Hansen echoed that sentiment.
"We've got to tackle. We've got to get first downs. We can't make mistakes and give them a short field," he said.
Hansen and some of his coaches attended Centennial's 45-21 win over Vista (Murrieta) in the CIF Southern Section playoff finals.
"Vista was up 10-7 with about two minutes left in the half," Hansen said. "It was 21-10 before you knew it; 14 points in no time. They (Centennial) can do that to you."
Hansen said it will be important to keep the game close, heading into the final period. That will serve Centennial notice that Paly intends to make a game of it.
"We need to keep them off the field, the best we can," Hansen said.
In light of Centennial's offensive similarity to Oregon, Hansen has spoken with Stanford defensive coordinator Vic Fangio and his own son, Peter, a defensive assistant with the Cardinal who also was an assistant coach at Paly in 2006 when the Vikings played in the first-ever state playoffs.
"I got some ideas from them (on how to try stopping Centennial)," Hansen said.
Paly, in fact, runs the same 4-3 defense that Stanford ran in 2009 when the Cardinal beat Oregon in Stanford Stadium, 51-42. Stanford switched to a 3-4 defense this season and the Ducks ran off with a 52-31 win, the only blemish on Stanford's 11-1 season.
"Fangio was funny," Hansen said. "He said they didn't do anything to stop them."
Hansen has to hope his team will have a better result against the no-huddle offense, which Centennial runs. Most certainly, the Vikings can't let the Huskies approach their season scoring average unless Centennial can't stop Paly's offense.

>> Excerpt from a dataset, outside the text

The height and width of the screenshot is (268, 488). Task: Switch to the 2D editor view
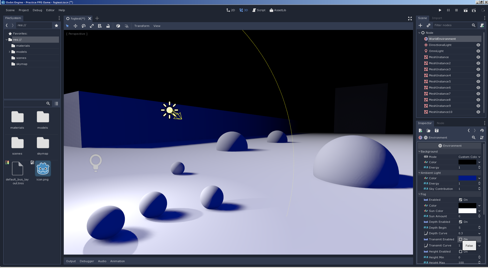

Bono has the stats, poise and the arm to get it done but will need protection. Junior running backs B.J. Boyd (83 for 728 yards) and Hill also have proven they can do the job. And the receiving corps of Williams, Adams and T.J. Braff is as good as it comes.
But, said Adams: "It's not enough to get five-yard plays. We have to make BIG plays. And we have ways to get people the ball."
Palo Alto scored early against both Bellarmine and Valley Christian, perhaps shocking both teams that were considered to be favored. The Vikings need to do the same against the Huskies, and perhaps quiet their fans.
Centennial, after all, was hoping to play De La Salle in the Open Division state finale after facing the Spartans in that game the previous two seasons. Some fans have blogged that their team needs to score 80 points on Palo Alto to prove to the CIF commission that decided the matchups that a mistake had been made.
"They can say whatever they want to say," said Williams. "We'll see at the end of the game."
Yes, the Vikings are confident.
"Everyone knows a state championship is on the line," Adams said. "Being 14-0, that's the mindset going in — making history."